State how many lines in the records below contain the string "agent", and give nothing besides that number.

Saved entries
_ _ _ _ _ _ _
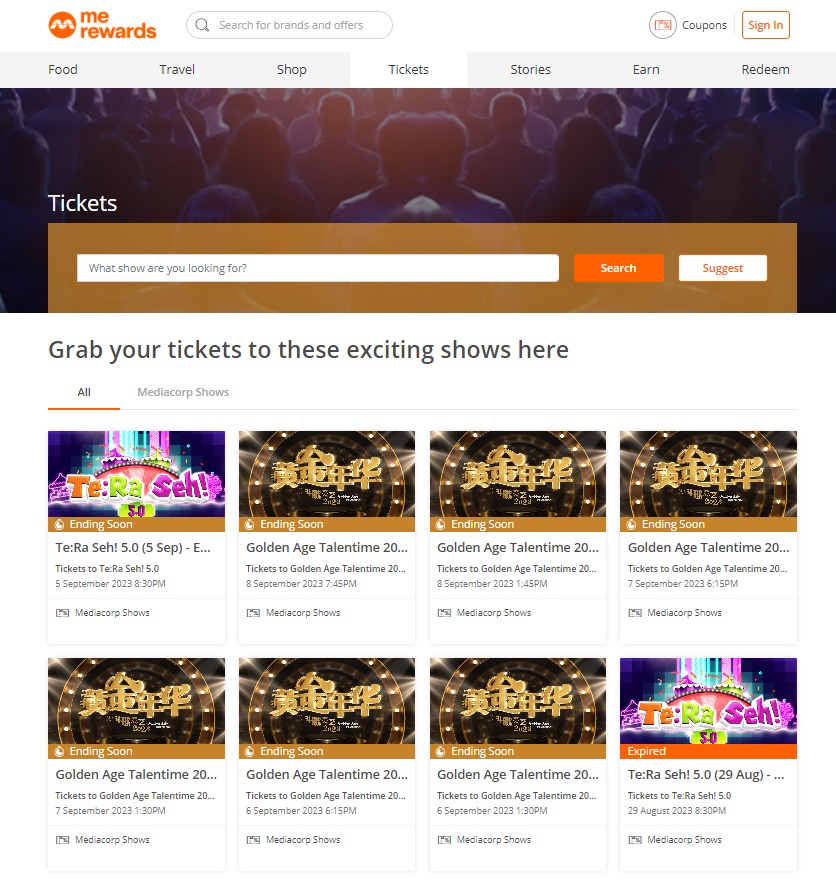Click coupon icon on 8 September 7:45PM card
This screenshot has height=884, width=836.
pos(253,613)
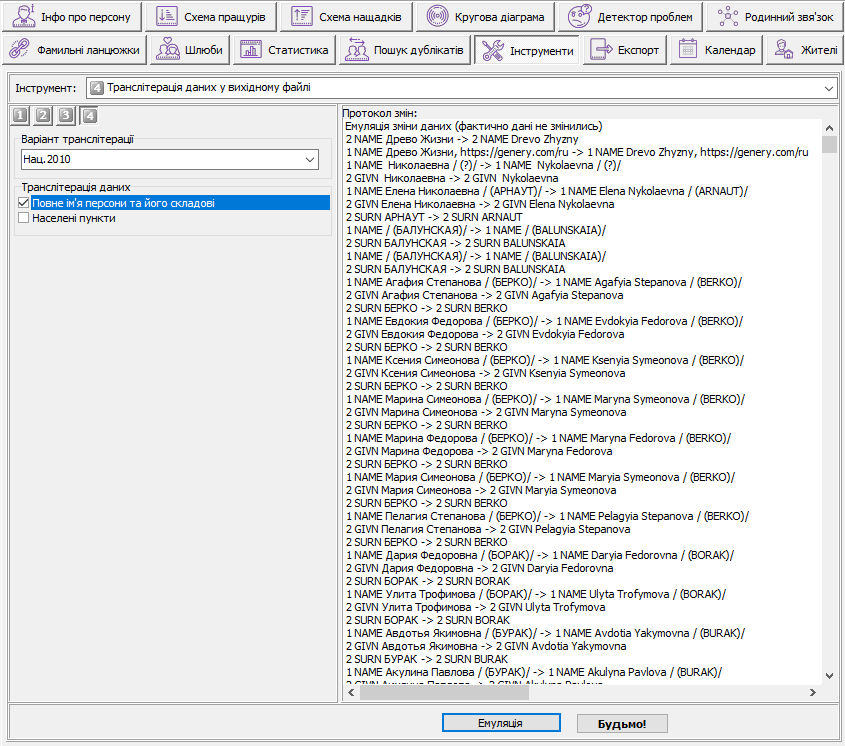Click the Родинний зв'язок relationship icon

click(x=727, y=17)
_ _ _ _ _ _ _
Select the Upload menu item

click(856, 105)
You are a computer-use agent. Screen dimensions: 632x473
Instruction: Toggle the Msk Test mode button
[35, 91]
_ _ _ _ _ _ _
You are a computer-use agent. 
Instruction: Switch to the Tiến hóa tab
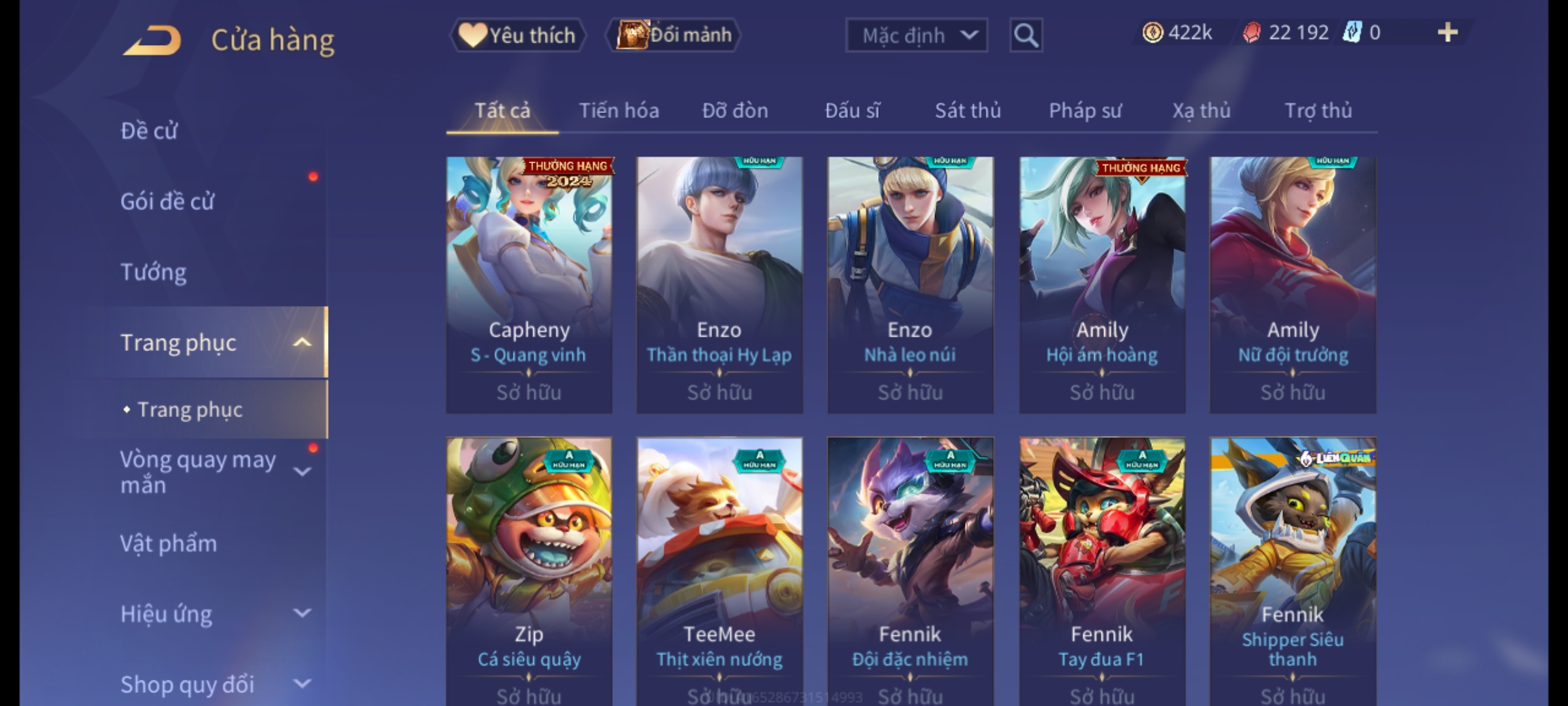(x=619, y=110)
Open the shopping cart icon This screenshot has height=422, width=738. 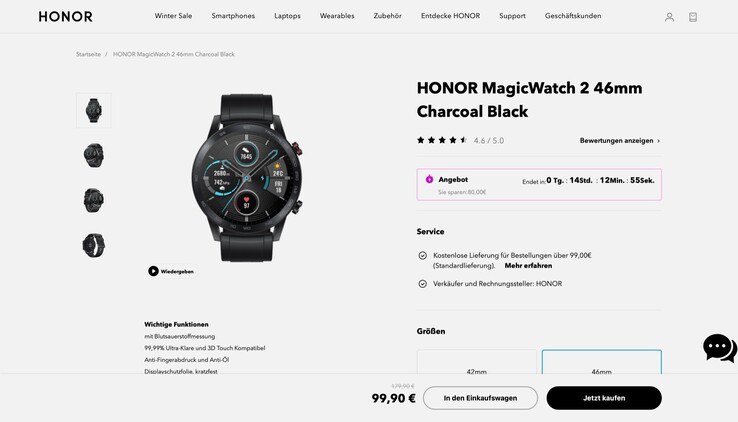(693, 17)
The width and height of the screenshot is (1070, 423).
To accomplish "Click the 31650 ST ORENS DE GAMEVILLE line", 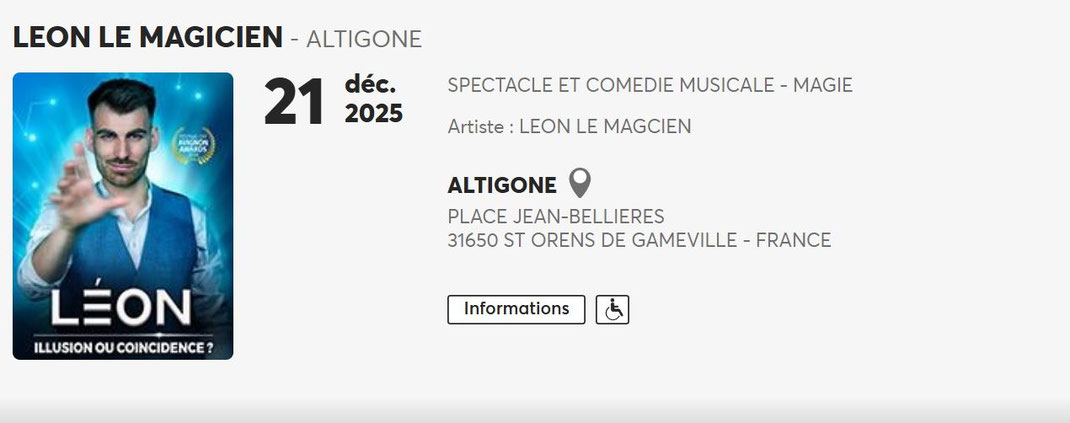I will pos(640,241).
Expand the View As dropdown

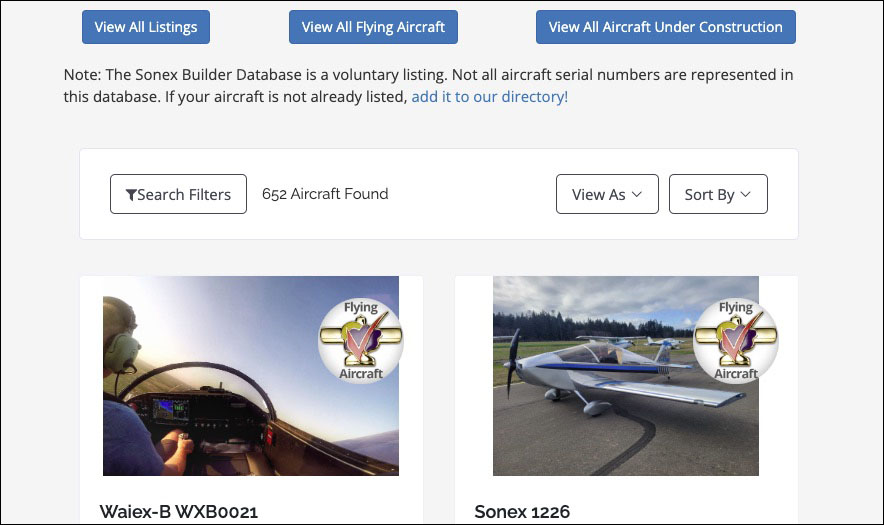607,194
_ _ _ _ _ _ _
RESPONSE TO THIS EXERCISE
2